What this task involves: Check every line of the material for the word "ngay". Copy those that have it.

Material for this exercise:
━━━━━━━━━━━━━━━━

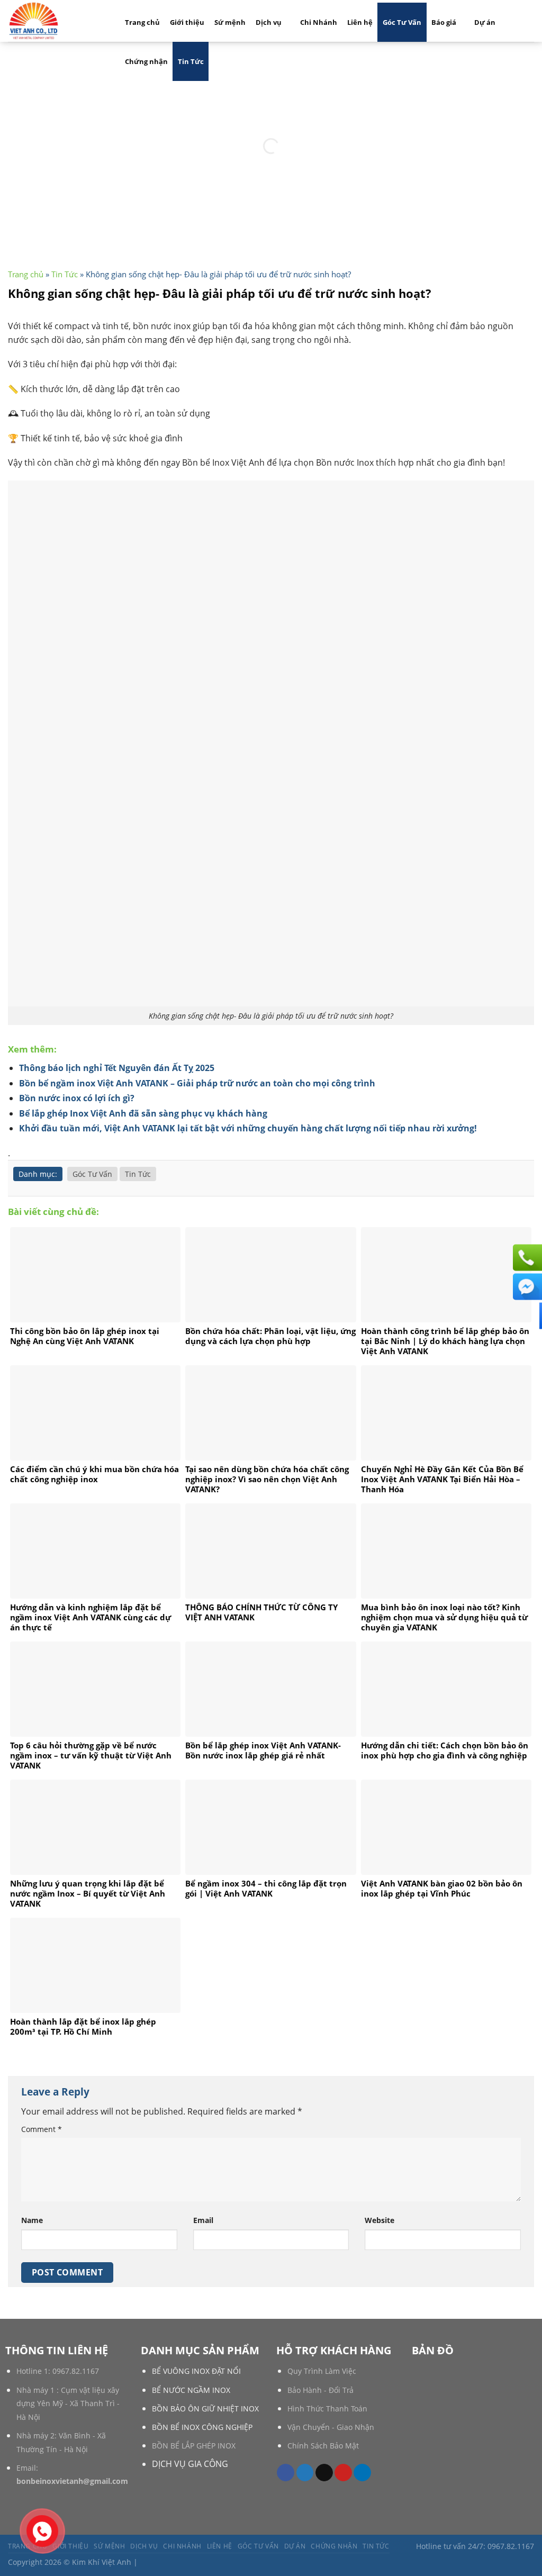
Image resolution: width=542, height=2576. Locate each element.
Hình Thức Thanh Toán (327, 2408)
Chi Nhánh (318, 22)
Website (379, 2220)
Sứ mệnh (230, 22)
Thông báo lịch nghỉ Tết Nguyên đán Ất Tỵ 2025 (116, 1068)
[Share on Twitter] (305, 2473)
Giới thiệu (187, 22)
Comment (41, 2129)
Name (32, 2220)
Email (203, 2220)
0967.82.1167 (75, 2371)
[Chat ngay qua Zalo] (526, 1316)
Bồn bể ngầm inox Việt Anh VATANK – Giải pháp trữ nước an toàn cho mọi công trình (197, 1083)
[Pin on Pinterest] (343, 2473)
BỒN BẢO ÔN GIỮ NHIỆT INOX (205, 2408)
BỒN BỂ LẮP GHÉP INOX (194, 2446)
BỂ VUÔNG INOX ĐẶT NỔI (196, 2371)
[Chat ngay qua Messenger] (526, 1287)
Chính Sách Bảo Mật (323, 2446)
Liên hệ (360, 22)
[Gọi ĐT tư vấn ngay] (526, 1258)
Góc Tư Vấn (402, 22)
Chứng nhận (146, 61)
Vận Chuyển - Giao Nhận (330, 2427)
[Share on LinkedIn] (362, 2473)
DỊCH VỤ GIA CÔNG (190, 2464)
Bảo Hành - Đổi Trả (320, 2390)
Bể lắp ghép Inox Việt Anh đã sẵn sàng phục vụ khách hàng (143, 1113)
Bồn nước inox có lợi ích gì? (76, 1098)
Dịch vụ (269, 22)
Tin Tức (191, 61)
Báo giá (443, 22)
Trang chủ (142, 22)
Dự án (484, 22)
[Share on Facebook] (285, 2473)
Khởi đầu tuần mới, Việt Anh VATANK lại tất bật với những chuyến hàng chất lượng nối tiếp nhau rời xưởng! (248, 1128)
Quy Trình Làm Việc (321, 2371)
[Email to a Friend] (324, 2473)
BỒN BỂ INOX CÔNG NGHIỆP (202, 2427)
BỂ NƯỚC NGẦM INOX (191, 2390)
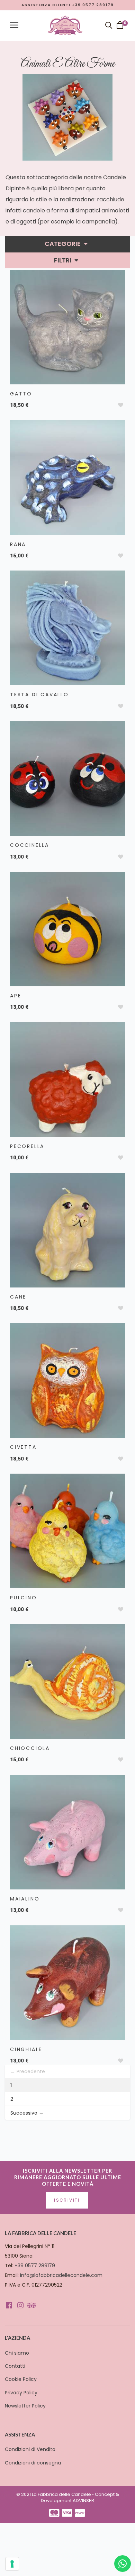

━━━━━━━━━━━━━━━━

Answer:
[Chat ngay qua Zalo] (526, 1316)
[Chat ngay qua Messenger] (526, 1287)
[Gọi ĐT tư vấn ngay] (526, 1258)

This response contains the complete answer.